Consensus: Universally Positive (10/10 Positive)
Enhanced AI-Upscaling is one of the NVIDIA Shield TV’s biggest selling points for the reviews we consulted. While more traditional methods of upscaling HD content to 4K simply blow up the image, the Shield TV uses intelligent machine learning to add extra detail and color to the picture during upscale. While reviewers admit results vary based on what movie or show you’re watching, many critics took enjoyment in running their HD media libraries through this feature.
“One of the most impressive features here on the NVIDIA Shield TV (2019) is the active up-scaling … it does it better than any other upscale I have ever seen.” –Tech Spurt
Like the Shield TV’s interface, AI-upscaling offers several options for customization. You can set how aggressive you want the feature to be or you can turn it off altogether. Tom’s Guide, “found it worked pretty well, although it did occasionally change a picture’s color for no real reason (a red sign became orange in Spider-Man: Into the Spider-Verse, albeit with sharper text).”
“NVIDIA’s done a really cool thing here. They’ve left in some of their internal tools that you can use when you buy this to see the difference. You can see it side by side. They got a cool little swiper thing or you can just turn it off and on. So you can switch it between the basic upscaling and the enhanced AI upscaling to really see the difference there.
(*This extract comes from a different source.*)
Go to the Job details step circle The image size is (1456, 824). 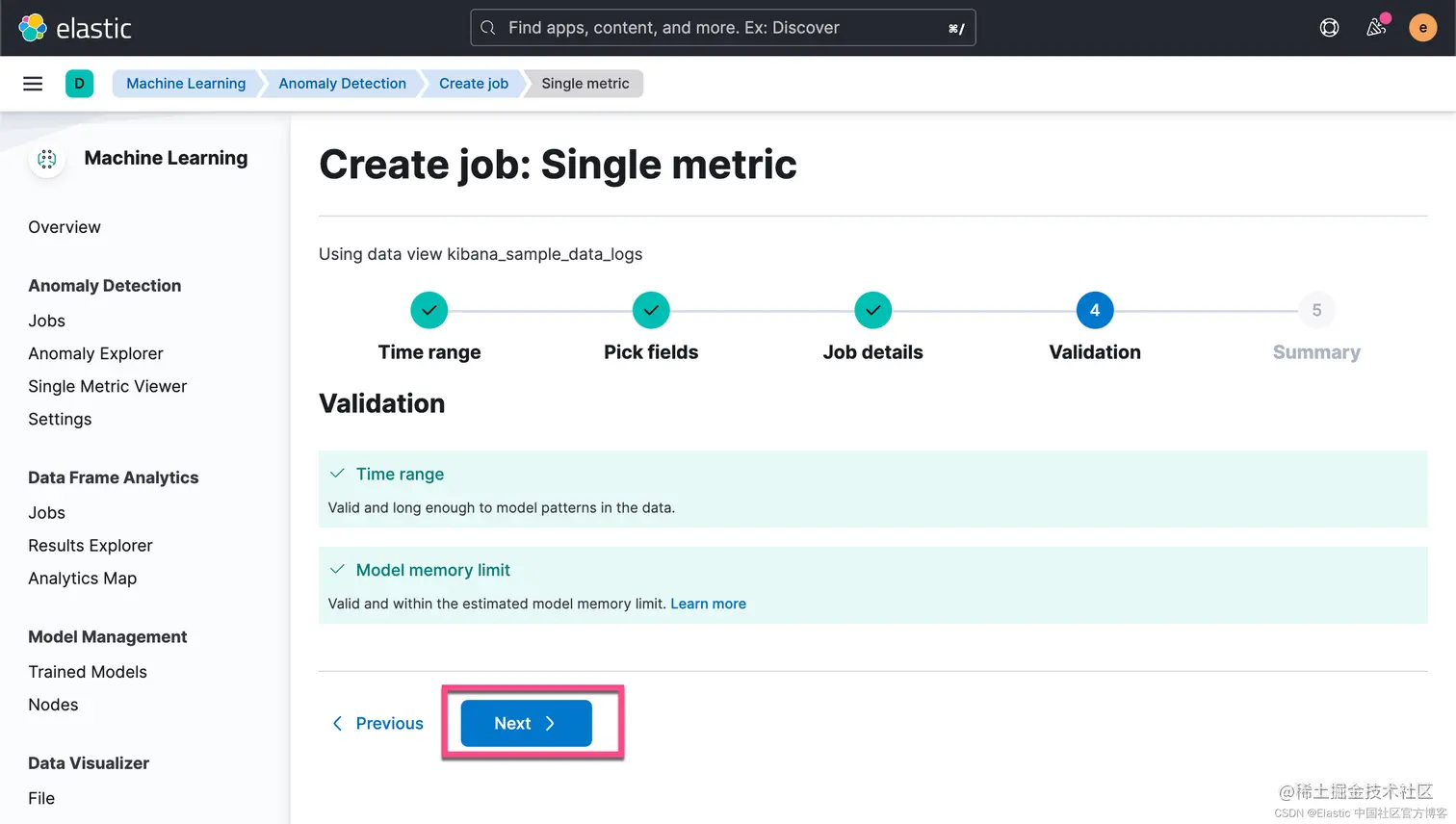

It’s pretty neat!” – Modern Dad
Reviewers like Tech Spurt also briefly touched upon the Shield TV’s compatibility with Google Assistant and Alexa. In their vlog, they gave an example of how to use the device to do things like dim the lights. So if you have a smart home linked to these virtual assistants, the Shield TV is another medium for access.
How to Find the Best Deals on NVIDIA Shield TV
Unfortunately, there are no current sales for the NVIDIA Shield TV and its Pro version. Due to the mass stay-at-home order enacted in 2020, there has been more demand than ever for the device and actually finding one in stock may take a stroke of luck. But have faith, the deals do come around.
Since the beginning of this year, the NVIDIA Shield TV has seen discounts pretty frequently with a deal surfacing about once a month from retailers like Best Buy, Walmart and B&H Photo Video. However, the increased demand for this product doesn’t translate to deep mark-downs with sale prices settling around $125 to $130. If you are interested in the NVIDIA Shield TV Pro, discounts pop up a bit less often and the lowest we’ve seen so far is about $180.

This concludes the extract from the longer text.